The establishment of suspension culture for stem cells of Calendula officinalis L. is a significant breakthrough in plant tissue culture research. This technique allows for the mass production of stem cells, which can be used for various applications in medicine, agriculture, and cosmetics. In a recent study published in Scientific Reports, researchers successfully developed a suspension culture system for Calendula officinalis L. stem cells, providing a valuable tool for future studies and applications.

Calendula officinalis L., commonly known as marigold, is a medicinal plant with various therapeutic properties. It is rich in bioactive compounds such as flavonoids, triterpenoids, and polysaccharides, which have been shown to possess anti-inflammatory, antioxidant, and wound-healing properties. The stem cells of Calendula officinalis L. are particularly interesting due to their potential for regenerative medicine and pharmaceutical applications.

Traditionally, plant tissue culture techniques involve the growth of plant cells or tissues on solid media such as agar. However, this method has limitations when it comes to large-scale production and manipulation of cells. Suspension culture, on the other hand, involves the growth of cells in a liquid medium, allowing for the expansion of cell populations in a controlled environment.

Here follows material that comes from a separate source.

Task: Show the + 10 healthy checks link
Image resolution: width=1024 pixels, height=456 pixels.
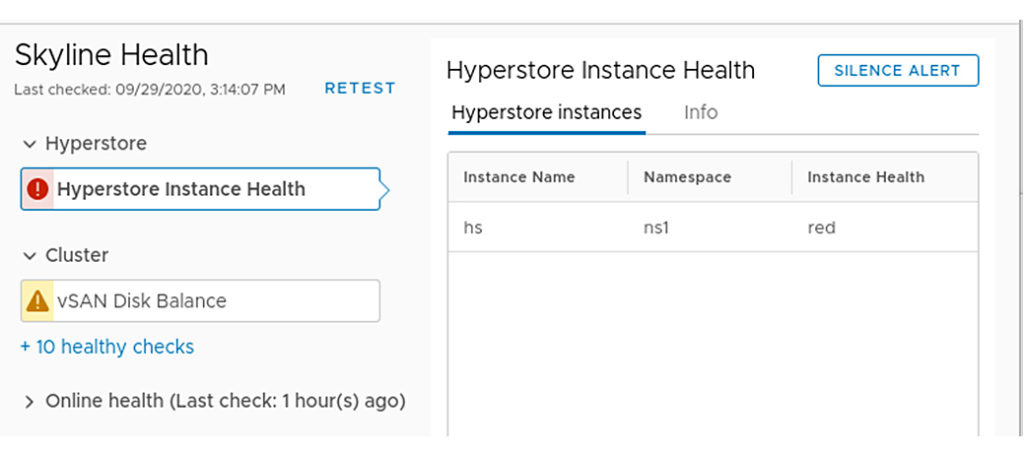Action: click(107, 347)
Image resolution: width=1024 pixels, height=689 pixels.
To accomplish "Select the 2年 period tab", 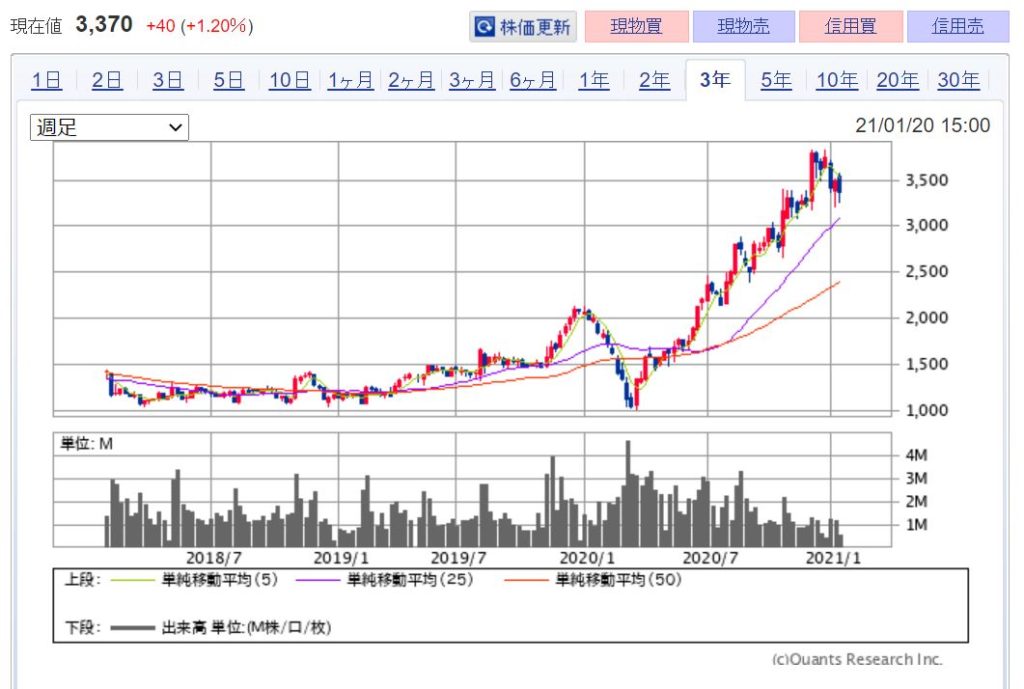I will [655, 81].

In this study, the researchers established a suspension culture system for Calendula officinalis L. stem cells using a combination of growth regulators and culture conditions. They first isolated stem cells from young shoots and cultured them on solid media to establish a cell line. The cells were then transferred to liquid media containing specific growth regulators to induce cell division and maintain cell viability.

The researchers optimized the culture conditions by adjusting factors such as pH, temperature, light intensity, and nutrient composition. They found that a pH of 5.8, a temperature of 25°C, a light intensity of 50 μmol m-2 s-1, and a nutrient composition containing Murashige and Skoog (MS) basal medium supplemented with 2 mg/L 6-benzylaminopurine (BAP) and 0.5 mg/L α-naphthaleneacetic acid (NAA) resulted in the highest cell growth rate and biomass production.

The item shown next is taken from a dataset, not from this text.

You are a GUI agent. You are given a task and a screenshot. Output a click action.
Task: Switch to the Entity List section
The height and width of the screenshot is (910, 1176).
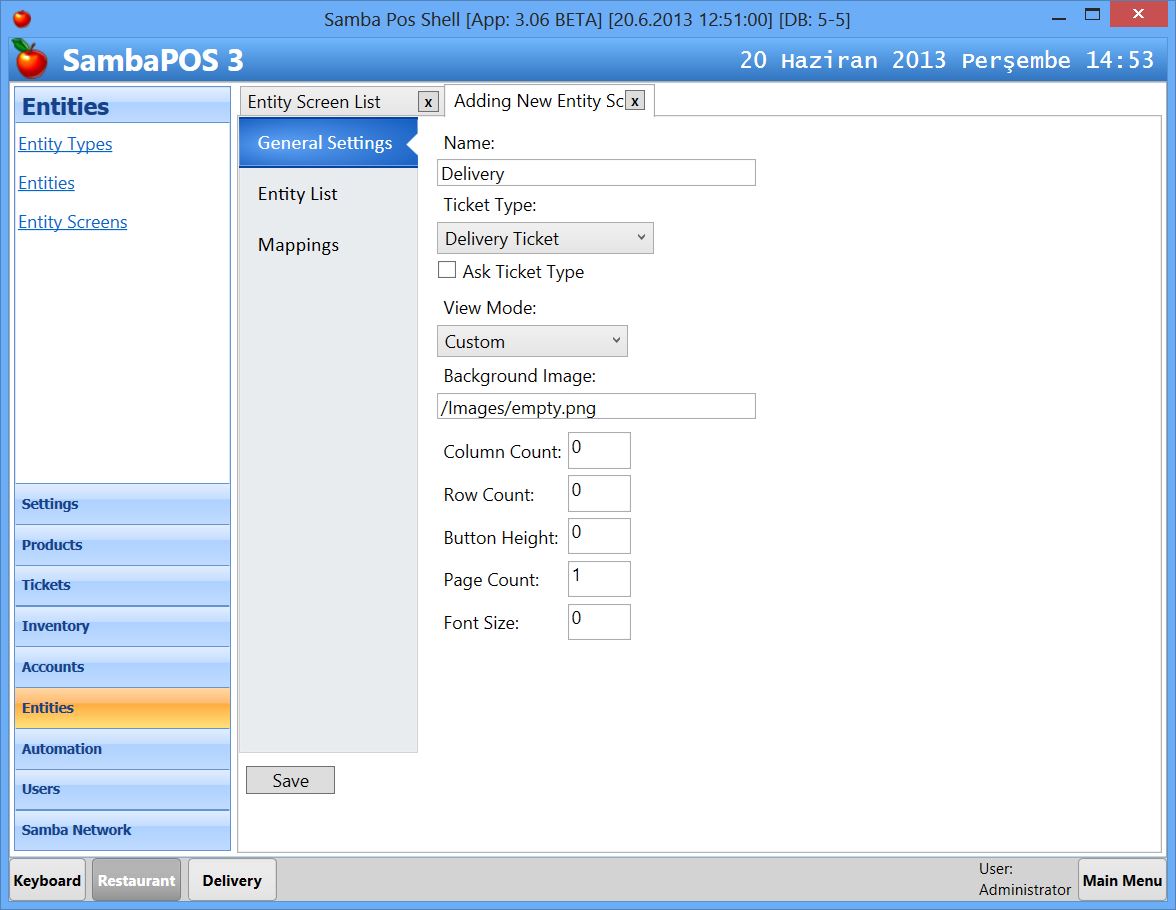(x=296, y=193)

The suspension culture system allowed for the expansion of Calendula officinalis L. stem cells, with a doubling time of approximately 4 days. The cells exhibited a high proliferation rate and maintained their stem cell characteristics throughout the culture period. The researchers also observed the production of secondary metabolites, such as flavonoids and triterpenoids, which are known for their medicinal properties.

The establishment of a suspension culture system for Calendula officinalis L. stem cells opens up new possibilities for the production of bioactive compounds on a large scale. These compounds can be further explored for their potential applications in medicine, agriculture, and cosmetics. For example, the anti-inflammatory and antioxidant properties of Calendula officinalis L. stem cell-derived compounds can be utilized in the development of novel drugs or skincare products.

Furthermore, the suspension culture system provides a valuable tool for studying the molecular mechanisms underlying stem cell differentiation and regeneration in Calendula officinalis L. By manipulating the culture conditions and growth regulators, researchers can investigate the factors that influence stem cell fate and develop strategies to enhance specific compound production.

In conclusion, the establishment of a suspension culture system for stem cells of Calendula officinalis L. represents a significant advancement in plant tissue culture research. This technique allows for the mass production of stem cells and the exploration of their potential applications in medicine, agriculture, and cosmetics. The optimized culture conditions provide a foundation for future studies and pave the way for the development of innovative products derived from Calendula officinalis L. stem cells.